▸ **Document section**
● ● ● ● ●

Thread Pitch Vs. Threads Per Inch

Thread Per Inch (TPI)

Threads Per Inch (TPI)

Threads per inch, commonly abbreviated as TPI, is a term frequently used when talking about fasteners.

TPI is a term used to help identify how many threads are in an inch. To determine treads per inch an inch of the bolt is measured and then the peaks on the fastener are counted. In the picture you can see there are 5 peaks in the inch measurement. This means the TPI of this fastener will be 5. When looking at an example bolt measurement:

1/4″-20 x 2″

The 1/4″ refers to the bolt diameter (in inches), the -20 refers to the threads per inch meaning that there are 20 threads per inch on this bolt, and the 2″ refers to the length (also in inches).

Thread Pitch

Thread Pitch

Thread pitch is the term used to calculate the difference between two threads. For metric fasteners, thread pitch is used in place of TPI. The distance is also measured in millimeters.

To measure thread pitch, use a caliper and measure from the peak of one thread to the next.

M2 x .4 x 5M

The M2 refers to the diameter of the bolt (in millimeters), the .4 refers to the thread pitch in millimeters meaning that there are .4 millimeters between each thread peak and the 5M refers to the length of the bolt it millimeters.

Why It Matters

Thread Pitch and Threads Per Inch are both used to measure the threading of a bolt or nut to ensure that they are going to couple together properly. If the threading of a bolt and nut are different they will either seize or strip the threading resulting in an unusable connection.

● ● ● ● ●

▸ **What is required**
Reproduce word for word the stretch of the fastener threads text from "Threads per inch, commonly" through "(also in inches).".

▸ **Dataset excerpts**
● ● ● ● ●

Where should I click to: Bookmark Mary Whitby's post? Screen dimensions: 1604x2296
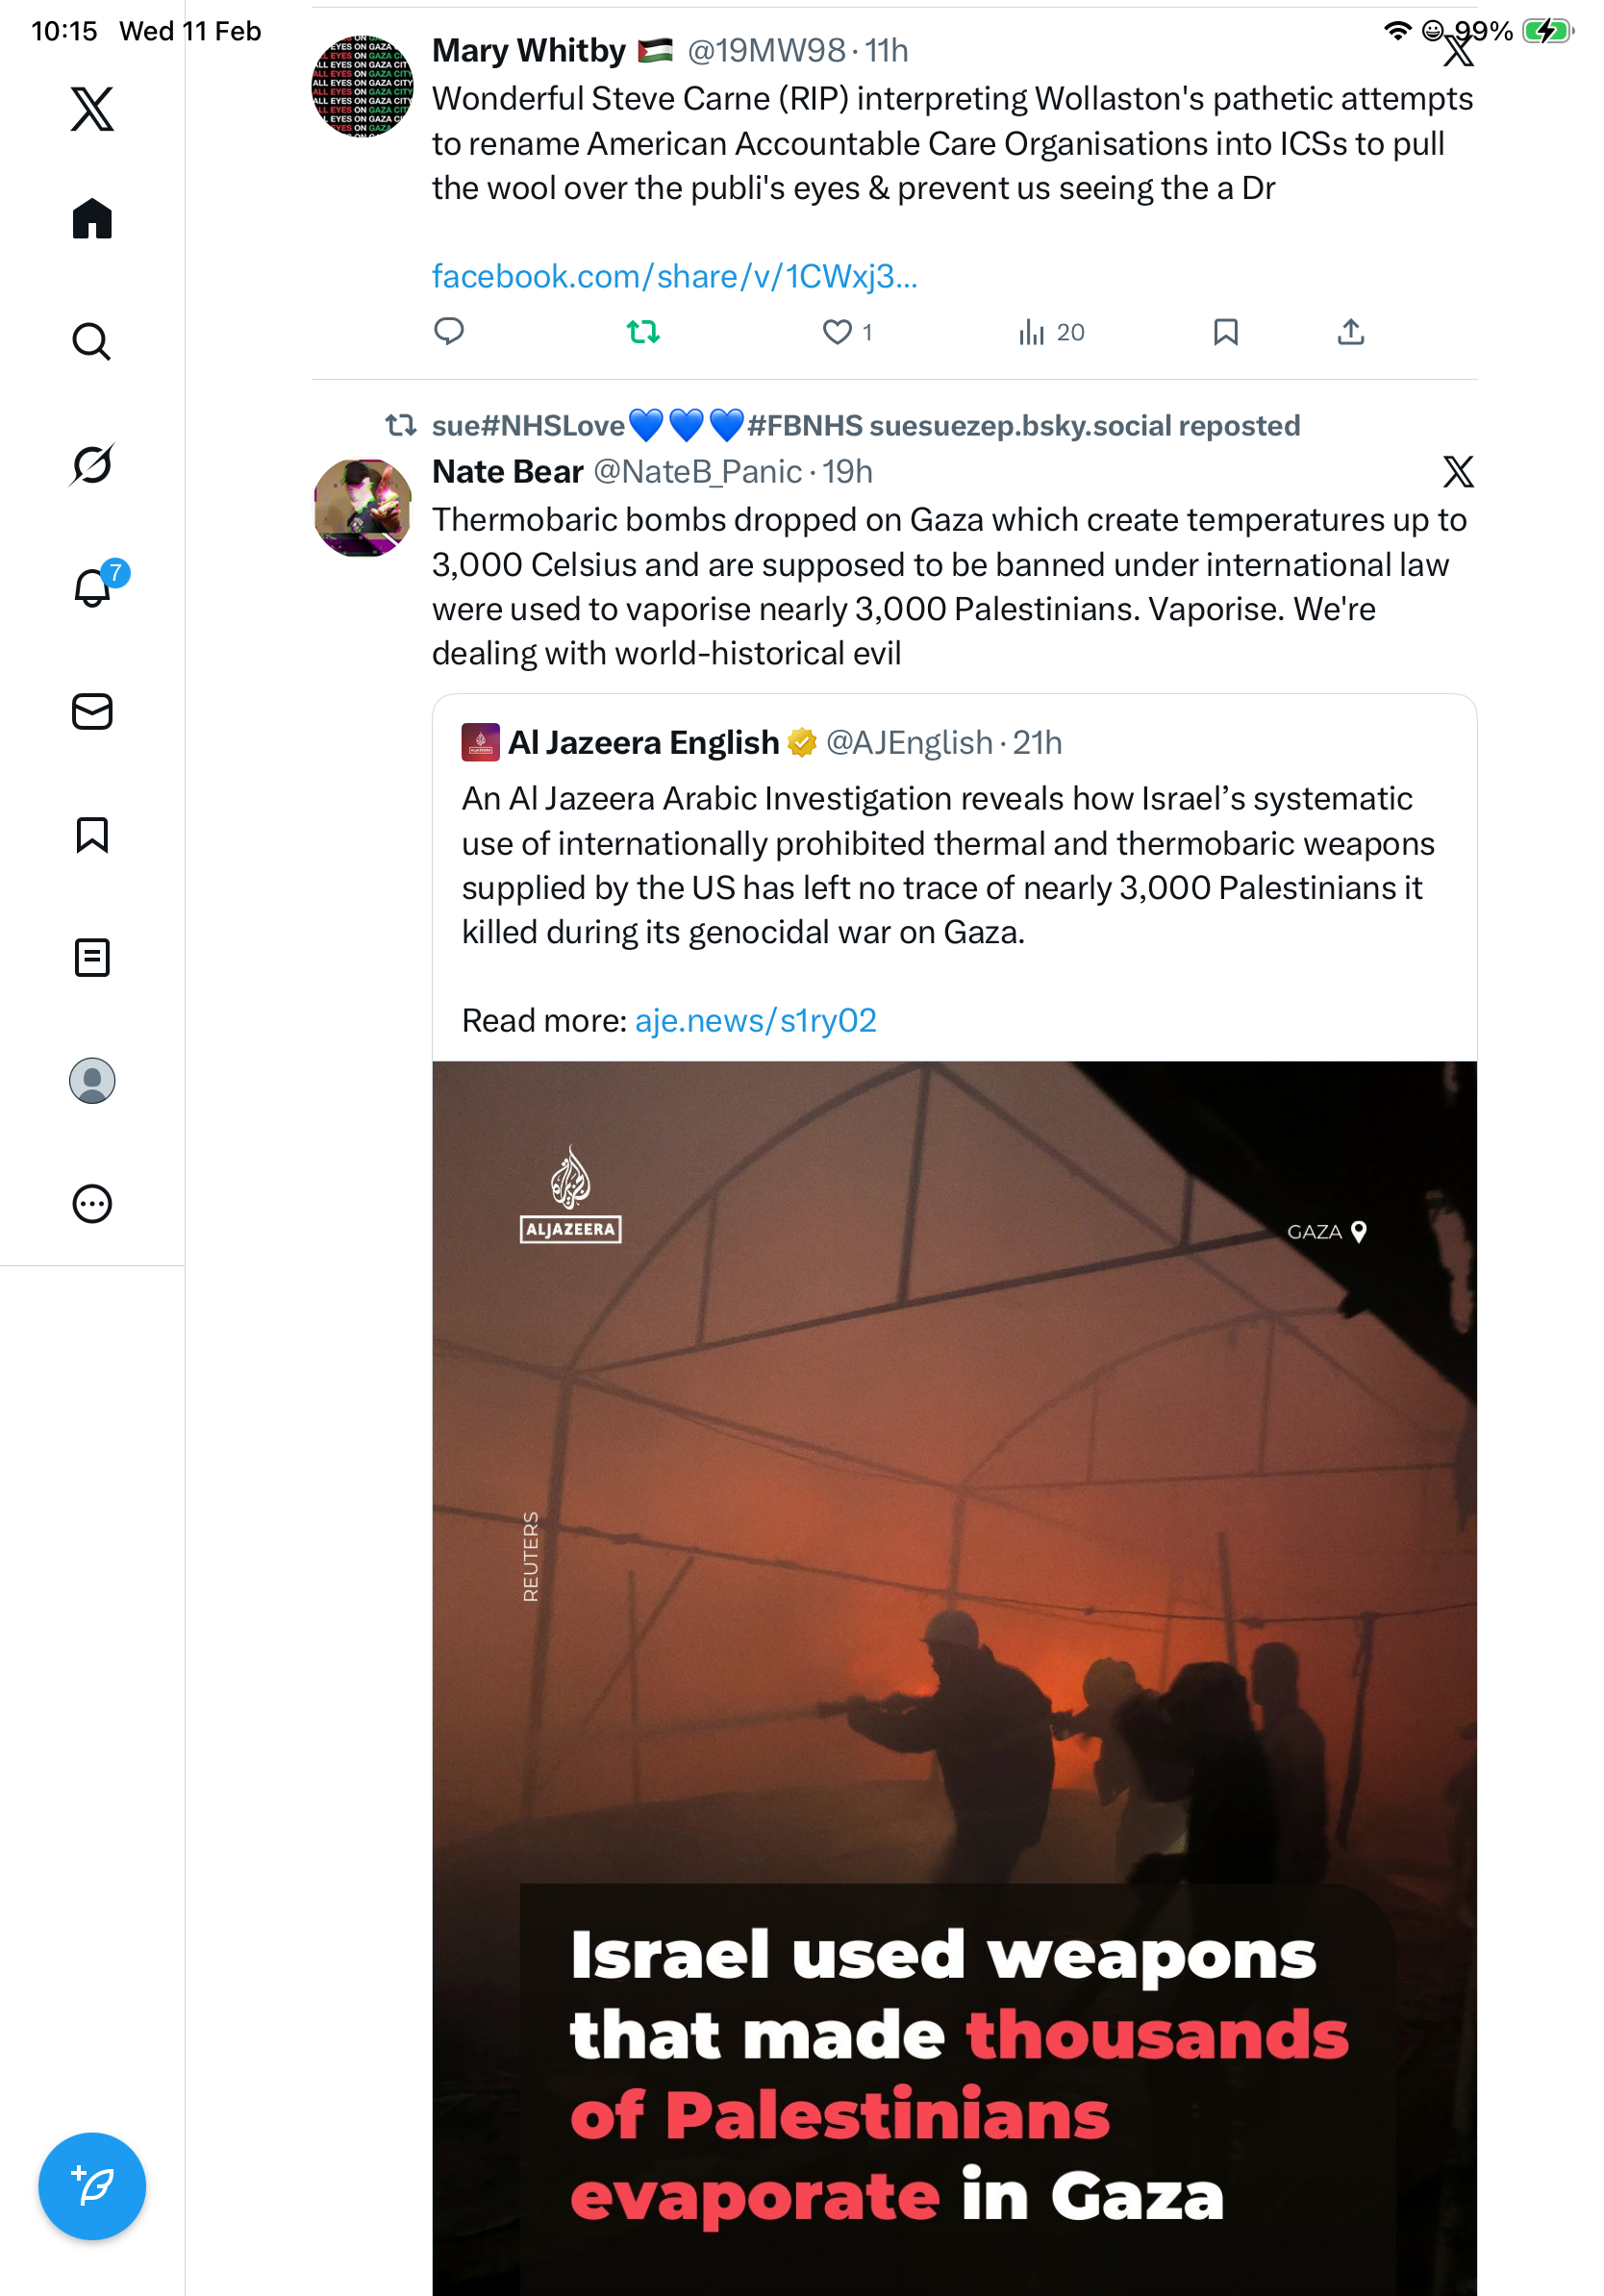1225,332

● ● ● ● ●

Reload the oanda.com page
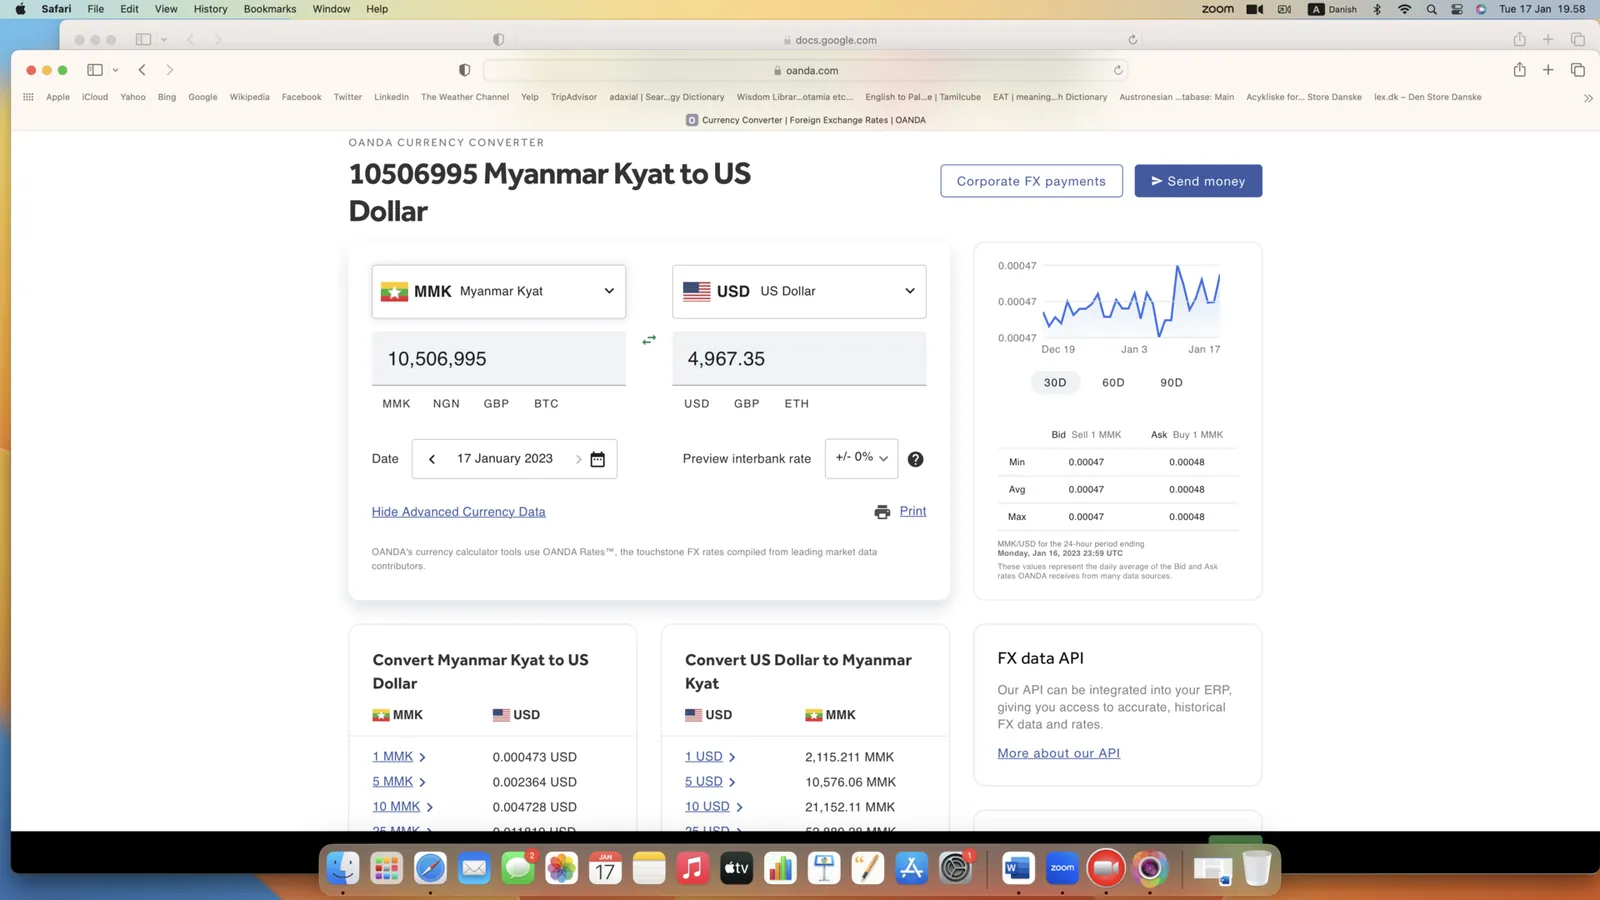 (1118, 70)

● ● ● ● ●

▸ **Response to the task**
Threads per inch, commonly abbreviated as TPI, is a term frequently used when talking about fasteners.

TPI is a term used to help identify how many threads are in an inch. To determine treads per inch an inch of the bolt is measured and then the peaks on the fastener are counted. In the picture you can see there are 5 peaks in the inch measurement. This means the TPI of this fastener will be 5. When looking at an example bolt measurement:

1/4″-20 x 2″

The 1/4″ refers to the bolt diameter (in inches), the -20 refers to the threads per inch meaning that there are 20 threads per inch on this bolt, and the 2″ refers to the length (also in inches).